Would you write out every entry exactly, but without the pictures?
BEGIN Data shown
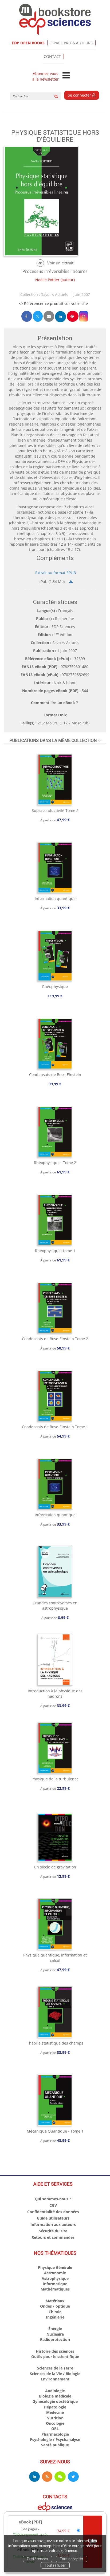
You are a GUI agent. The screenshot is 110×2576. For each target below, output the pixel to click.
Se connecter (80, 95)
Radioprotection (55, 2339)
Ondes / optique (55, 2306)
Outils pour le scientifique (55, 2356)
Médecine (55, 2412)
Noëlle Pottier (47, 279)
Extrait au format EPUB (55, 572)
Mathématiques (55, 2289)
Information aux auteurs (53, 2224)
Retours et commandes (53, 2237)
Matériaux (55, 2301)
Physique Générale (55, 2267)
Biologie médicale (55, 2396)
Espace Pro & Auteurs (71, 42)
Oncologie (55, 2423)
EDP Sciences (63, 626)
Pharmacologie (55, 2434)
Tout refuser (55, 2565)
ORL (55, 2428)
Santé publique (55, 2444)
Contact (52, 56)
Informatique (55, 2283)
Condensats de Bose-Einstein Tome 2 (55, 1338)
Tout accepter (71, 2559)
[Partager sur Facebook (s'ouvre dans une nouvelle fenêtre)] (26, 316)
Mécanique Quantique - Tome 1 (55, 2131)
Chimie (55, 2311)
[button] (83, 316)
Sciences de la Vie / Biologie (55, 2373)
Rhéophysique (55, 986)
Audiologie (55, 2391)
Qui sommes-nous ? (53, 2198)
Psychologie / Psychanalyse (55, 2439)
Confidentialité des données (53, 2211)
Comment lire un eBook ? (54, 702)
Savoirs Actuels (54, 294)
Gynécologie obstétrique (55, 2401)
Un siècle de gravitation (55, 1867)
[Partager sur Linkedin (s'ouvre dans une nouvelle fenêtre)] (60, 316)
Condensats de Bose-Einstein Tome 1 (55, 1426)
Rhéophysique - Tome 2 (55, 1162)
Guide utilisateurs (53, 2218)
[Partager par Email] (49, 316)
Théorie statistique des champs (55, 2043)
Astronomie (55, 2272)
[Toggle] (66, 76)
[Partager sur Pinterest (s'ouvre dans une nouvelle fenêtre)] (72, 316)
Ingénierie (55, 2317)
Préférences (37, 2559)
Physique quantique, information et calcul (55, 1957)
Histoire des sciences (55, 2351)
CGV (53, 2205)
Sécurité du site (53, 2230)
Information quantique (55, 898)
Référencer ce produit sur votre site (55, 303)
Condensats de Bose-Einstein (55, 1074)
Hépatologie (55, 2407)
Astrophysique (55, 2278)
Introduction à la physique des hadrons (55, 1693)
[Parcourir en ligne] (55, 262)
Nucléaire (55, 2334)
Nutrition (55, 2417)
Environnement (55, 2378)
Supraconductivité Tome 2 (55, 810)
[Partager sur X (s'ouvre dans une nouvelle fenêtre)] (38, 316)
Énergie (55, 2329)
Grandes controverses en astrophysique (55, 1605)
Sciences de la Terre (55, 2368)
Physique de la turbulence (55, 1778)
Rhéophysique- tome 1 (55, 1250)
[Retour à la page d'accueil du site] (55, 19)
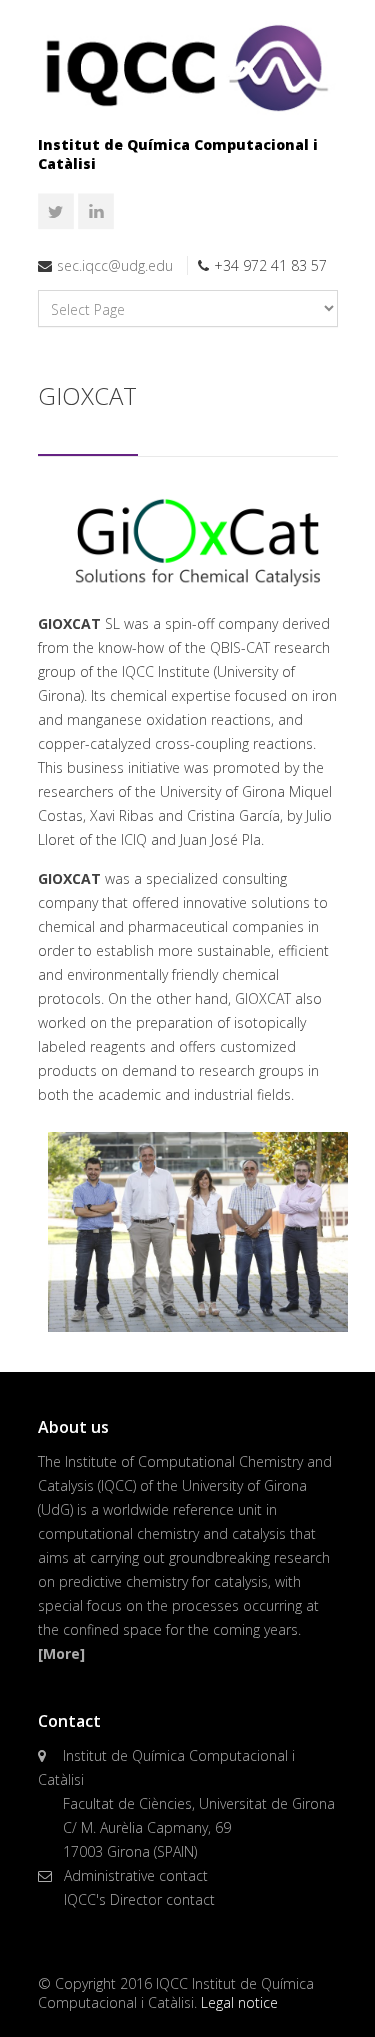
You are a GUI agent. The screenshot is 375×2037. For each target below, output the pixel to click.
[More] (61, 1653)
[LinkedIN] (96, 212)
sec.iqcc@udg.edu (115, 265)
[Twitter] (56, 212)
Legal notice (239, 2002)
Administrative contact (136, 1875)
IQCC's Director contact (139, 1899)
END Data shown
= Solution to the problem =
You are a GUI agent. The screenshot is 110×2576. For each target below, output the pixel to click.
Se connecter (80, 95)
Radioprotection (55, 2339)
Ondes / optique (55, 2306)
Outils pour le scientifique (55, 2356)
Médecine (55, 2412)
Noëlle Pottier (47, 279)
Extrait au format EPUB (55, 572)
Mathématiques (55, 2289)
Information aux auteurs (53, 2224)
Retours et commandes (53, 2237)
Matériaux (55, 2301)
Physique Générale (55, 2267)
Biologie médicale (55, 2396)
Espace Pro & Auteurs (71, 42)
Oncologie (55, 2423)
EDP Sciences (63, 626)
Pharmacologie (55, 2434)
Tout refuser (55, 2565)
ORL (55, 2428)
Santé publique (55, 2444)
Contact (52, 56)
Informatique (55, 2283)
Condensats de Bose-Einstein Tome 2 (55, 1338)
Tout accepter (71, 2559)
[Partager sur Facebook (s'ouvre dans une nouvelle fenêtre)] (26, 316)
Mécanique Quantique - Tome 1 (55, 2131)
Chimie (55, 2311)
[button] (83, 316)
Sciences de la Vie / Biologie (55, 2373)
Rhéophysique (55, 986)
Audiologie (55, 2391)
Qui sommes-nous ? (53, 2198)
Psychologie / Psychanalyse (55, 2439)
Confidentialité des données (53, 2211)
Comment lire un eBook ? (54, 702)
Savoirs Actuels (54, 294)
Gynécologie obstétrique (55, 2401)
Un siècle de gravitation (55, 1867)
[Partager sur Linkedin (s'ouvre dans une nouvelle fenêtre)] (60, 316)
Condensats de Bose-Einstein Tome 1 (55, 1426)
Rhéophysique - Tome 2 (55, 1162)
Guide utilisateurs (53, 2218)
[Partager par Email] (49, 316)
Théorie statistique des champs (55, 2043)
Astronomie (55, 2272)
[Toggle] (66, 76)
[Partager sur Pinterest (s'ouvre dans une nouvelle fenêtre)] (72, 316)
Ingénierie (55, 2317)
Préférences (37, 2559)
Physique quantique, information et calcul (55, 1957)
Histoire des sciences (55, 2351)
CGV (53, 2205)
Sécurité du site (53, 2230)
Information quantique (55, 898)
Référencer ce produit sur votre site (55, 303)
Condensats de Bose-Einstein (55, 1074)
Hépatologie (55, 2407)
Astrophysique (55, 2278)
Introduction à la physique des hadrons (55, 1693)
[Parcourir en ligne] (55, 262)
Nucléaire (55, 2334)
Nutrition (55, 2417)
Environnement (55, 2378)
Supraconductivité Tome 2 (55, 810)
[Partager sur X (s'ouvre dans une nouvelle fenêtre)] (38, 316)
Énergie (55, 2329)
Grandes controverses en astrophysique (55, 1605)
Sciences de la Terre (55, 2368)
Physique de la turbulence (55, 1778)
Rhéophysique- tome 1 (55, 1250)
[Retour à la page d'accueil du site] (55, 19)
You are a GUI agent. The screenshot is 375×2037. For each target below, output the pixel to click.
[More] (61, 1653)
[LinkedIN] (96, 212)
sec.iqcc@udg.edu (115, 265)
[Twitter] (56, 212)
Legal notice (239, 2002)
Administrative contact (136, 1875)
IQCC's Director contact (139, 1899)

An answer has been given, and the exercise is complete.